06 honda 250ex with alot extras=4200$
traded in on 
06 rancher 350 with alot extras=4000
traded in on
06 brute 650i with extras=6200$
so i got 14400$ in my brute


----------



## jctgumby

I am gonna give an updated price as soon as I get mine back from the stealership...I am afraid of what that bill is gonna run me!!!


----------



## Brute650i

i have stopped keeping up with it. I figure its best left to the saying "It is what it is"


----------



## jctgumby

jctgumby said:


> I am gonna give an updated price as soon as I get mine back from the stealership...I am afraid of what that bill is gonna run me!!!


 
I just found out that the warranty is gonna cover all parts and labor!!!

WooHoo!!!


----------



## bump530

27" Laws and XL2's...........$700
Clutch Kit.........................$70
Gear Reduction................$160
K&N & Jet Kit...................$120
Exhaust...........................$40
Locker.............................$30
424...............................$300
Lift and Shocks...............$210
Snorkel & vent lines...........$40
Wheel Spacers................$100
HIDs ..............................$40

TOTAL.........................$1810

thats not includin all the bearings and seals ive replaced (seeing as how its 16 years old)


----------



## phreebsd

jctgumby said:


> I just found out that the warranty is gonna cover all parts and labor!!!
> 
> WooHoo!!!


what was wrong with it? i must have overlooked it somewhere on here.


----------



## jctgumby

phreebsd said:


> what was wrong with it? i must have overlooked it somewhere on here.


 
Random gremlin climbed into my FI System...After posting on here looking for answers and checking everything I could finally had to break down and take it to Kawi...Turns out fuel pump was going bad and the fuel pump sensor relay was bad also...The original thread is in the Kawi section titled "Need Help With FI"


----------



## Josh

I think I may hold the record for the cheapest.. I bought the bike with 22 miles on it.

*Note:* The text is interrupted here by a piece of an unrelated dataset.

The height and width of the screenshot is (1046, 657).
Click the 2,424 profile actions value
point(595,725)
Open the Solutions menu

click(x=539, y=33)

28 inch silver backs on ss212 sra rims 12 wide on all 4's. 
Clutch springs, 
snorkels, 
2in lift. 
could have left the viper elite winch on for a few extra hundred, but decided against it. Grand total of $6200. 09 model 750 fi. 1 month old when it got to me


----------



## phreebsd

nice deal there. cant beat that at all!


----------



## Bootlegger

I am afraid to say what I have in my KQ fro racing....lol


----------



## nils

Do I list what my wife knows or actual... I find it easy to say 'something' broke and I need to fix it....

edit: You should try it, it works well.....


----------



## Crawfishie!!

MIMB Exhaust mod.....$20 (30 pk of beer)
MIMB Rad. Relocate.....$40 (30 pk of beer) and hoses and accessories 
gel grips.....$15
lift kit....$75
Viper winch.....$145
Clutch Springs.....$60
Fuel pump......$700 (parts, labor and a relay)
30" Mud lights......$100 (sold my swamplights for $200)
MIMB Snorkel kit.......$50
Rhino liner kit from auto zone....$100

total so far......$1230 and more to come. 

Bought the bike for $4400, just in case that matters. with 159 miles on it and 68 hours. 
and I'm sure I'm leaving stuff off.......


----------



## DaveMK1

I'm afraid to tally it up right now cause im almost broke. I'll do it once we head out to sea tomorrow. Then ill have 45 days of pondering why ive spent so much money lol.

Plus the wife wont see the numbers


----------



## Big D

Dr. D here saying, that's not good. Keeping things from your spouse - tsk. :twak:


----------



## IBBruin

nils said:


> I find it easy to say 'something' broke and I need to fix it....
> 
> edit: You should try it, it works well.....


Dang baby, it's hard to find a good quality canooter valve these days. This is the ninth one that's gone bad in three months!


----------



## ThaMule

I kinda scrolled through here and didnt see anything close to mine. I'm gonna bet i have the most in mine that has posted one up so far. 

bike....7500
lift....2500
tires....500
wheels....250
lift springs....200
vfj clutch.....350
extra motor....600
840 bbk ....3100
odi grips....25
dynatek cdi....175
clutch kit.....100
jets.....50
snorkels...15
Warn bumper....150

total....15,515

I am sure there are some small things that I dont have listed. plus some extra parts that I have laying around that I bought. so I have around 16k in it!


----------



## DaveMK1

Big D said:


> Dr. D here saying, that's not good. Keeping things from your spouse - tsk. :twak:


She'll get upset because I didnt spend that much on her bike.


----------



## nils

Heh I remember when I needed to fix the 'muffler', next ride she came out I didn't hear a peep out of her all ride... but that could be because I didn't install the quite core... (On the muffler).....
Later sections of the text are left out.